Slide 11 – The Linnaean System
• The Linnaean system uses two Latin name categories, genus and species, to designate each type of organism.
• A genus is a higher level category that includes one or more species under it.
• Such a dual level designation is referred to as a binomial nomenclature or binomen (literally "two names" in Latin).
• For example, Linnaeus described humans in his system with the binomen Homo sapiens, or "man who is wise"--Homo is our genus and sapiens is our species.
• Linnaeus also created higher, more inclusive classification categories. He placed all monkeys and apes along with humans into the order Primates.
o His use of the word Primates (from the Latin primus meaning "first") reflects the human centered world view of Western science during the 18th century.
o It implied that humans were "created" first. However, it also indicated that people are animals.
Slide 12 – Branching Evolution
• While the form of the Linnaean classification system remains substantially the same, the reasoning behind it has undergone considerable change. For Linnaeus and his contemporaries, taxonomy served to demonstrate the unchanging order inherent in Biblical creation and was an end in itself.

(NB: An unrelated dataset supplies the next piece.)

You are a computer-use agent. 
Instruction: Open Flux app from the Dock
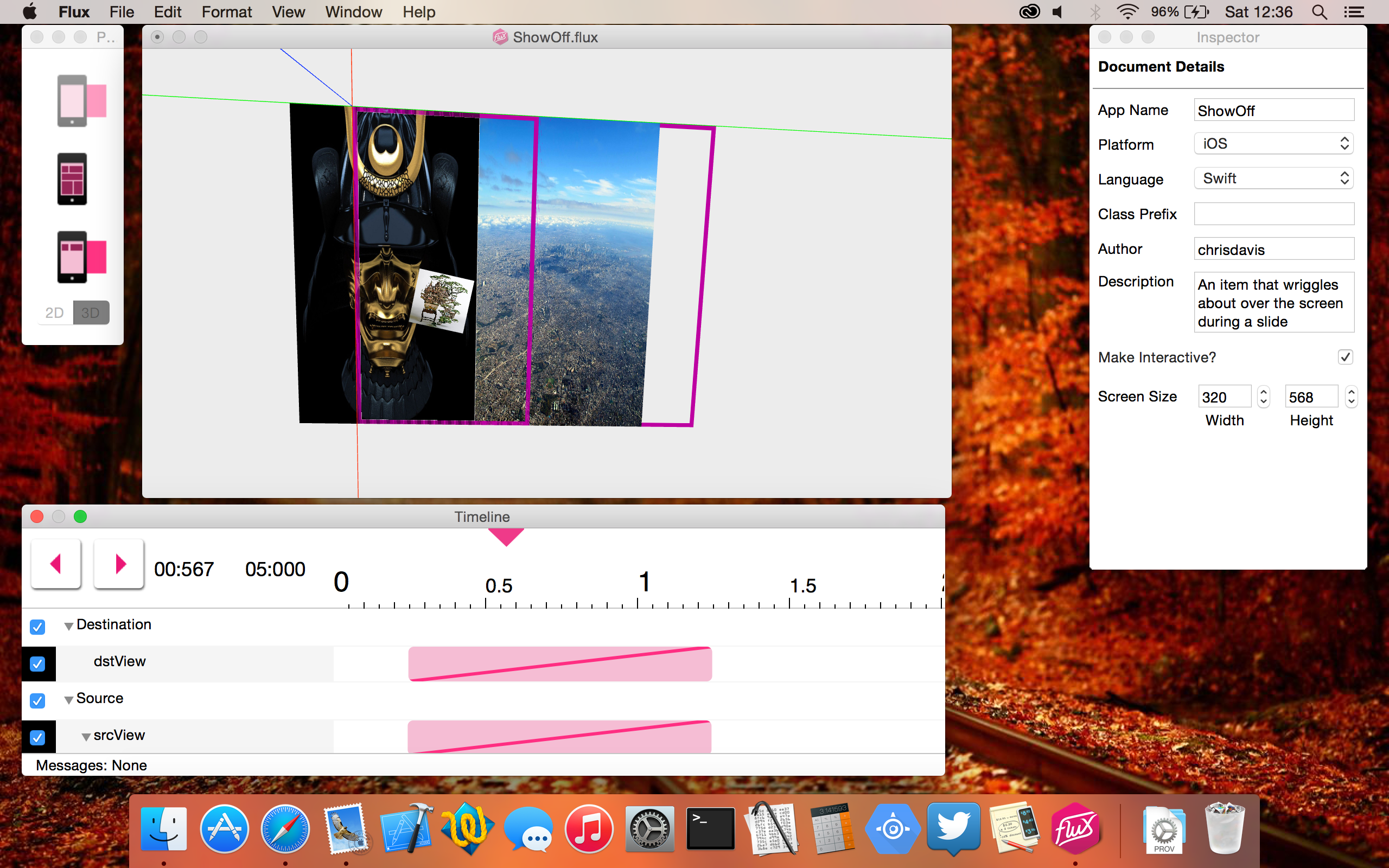[x=1074, y=829]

From this perspective, spending a life dedicated to precisely describing and naming organisms was a religious act because it was revealing the great complexity of life created by God.

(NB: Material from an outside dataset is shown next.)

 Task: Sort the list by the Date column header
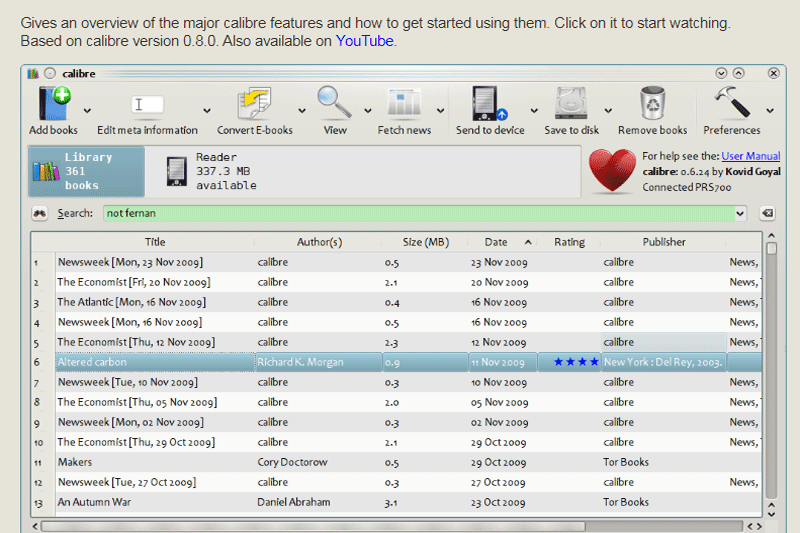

• This static view of nature was overturned in science by the middle of the 19th century by a small number of radical naturalists, most notably Charles Darwin. He provided conclusive evidence that evolution of life forms has occurred. In addition, he proposed natural selection as the mechanism responsible for these changes.

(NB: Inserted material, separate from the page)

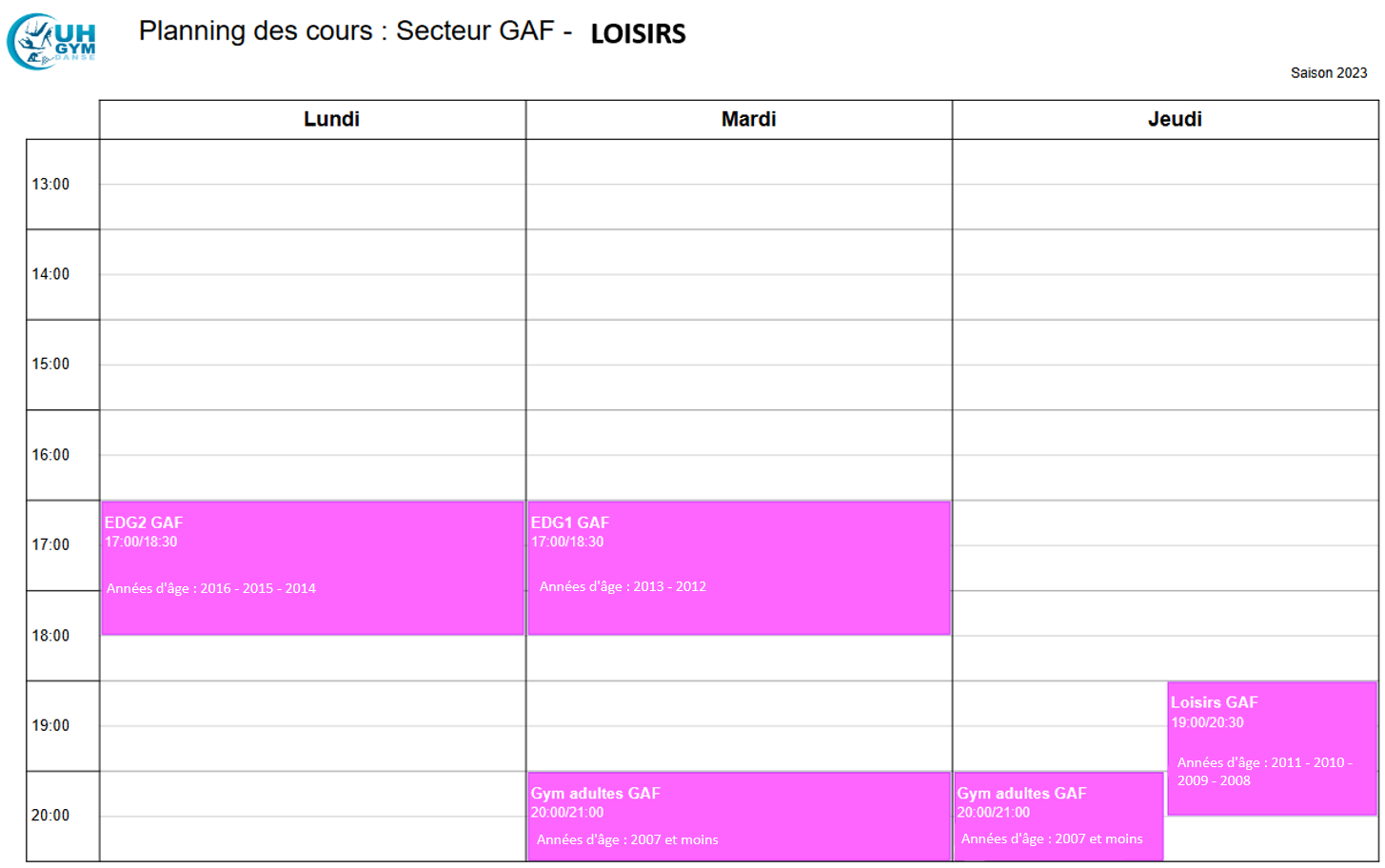The image size is (1385, 868).
Task: Select the Lundi column header
Action: click(331, 119)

Late in his life, Linnaeus also began to have some doubts about species being unchanging. Crossbreeding resulting in new varieties of plants suggested to him that life forms could change somewhat. However, he stopped short of accepting the evolution of one species into another.
• Since Darwin's time, biological classification has come to be understood as reflecting evolutionary distances and relationships between organisms. The creatures of our time have had common ancestors in the past. In a very real sense, they are members of the same family tree.
• The great diversity of life is largely a result of branching evolution or adaptive radiation. This is the diversification of a species into different lines as they adapt to new ecological niches and ultimately evolves into distinct species. Natural selection is the principal mechanism driving adaptive radiation.
With the advent of DNA technology, the Linnaean system is rapidly changing. Given the relationships that we can see at the genetic level, many species we thought were unrelated are actually closely related.